(SET PROBLEM): Copy the lines of the material below word for word, starting with the line that contains "The height and" and going on through the line that contains "tap(568, 145)", both included. Leave the pictures out of your copy.

(DATA LISTING):
● ● ●
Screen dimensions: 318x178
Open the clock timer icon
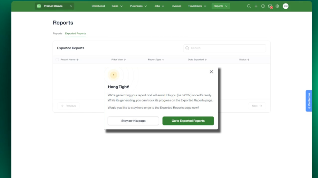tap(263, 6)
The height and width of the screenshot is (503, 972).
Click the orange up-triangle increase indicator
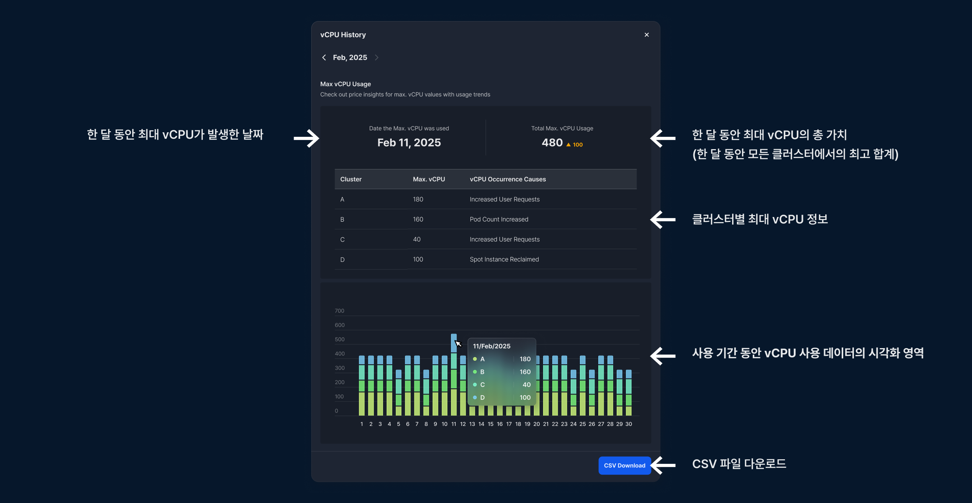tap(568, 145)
● ● ●
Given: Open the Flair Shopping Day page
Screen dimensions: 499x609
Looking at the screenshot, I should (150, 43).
● ● ●
(EXERCISE RESULT):
The height and width of the screenshot is (503, 972).
Click the orange up-triangle increase indicator
tap(568, 145)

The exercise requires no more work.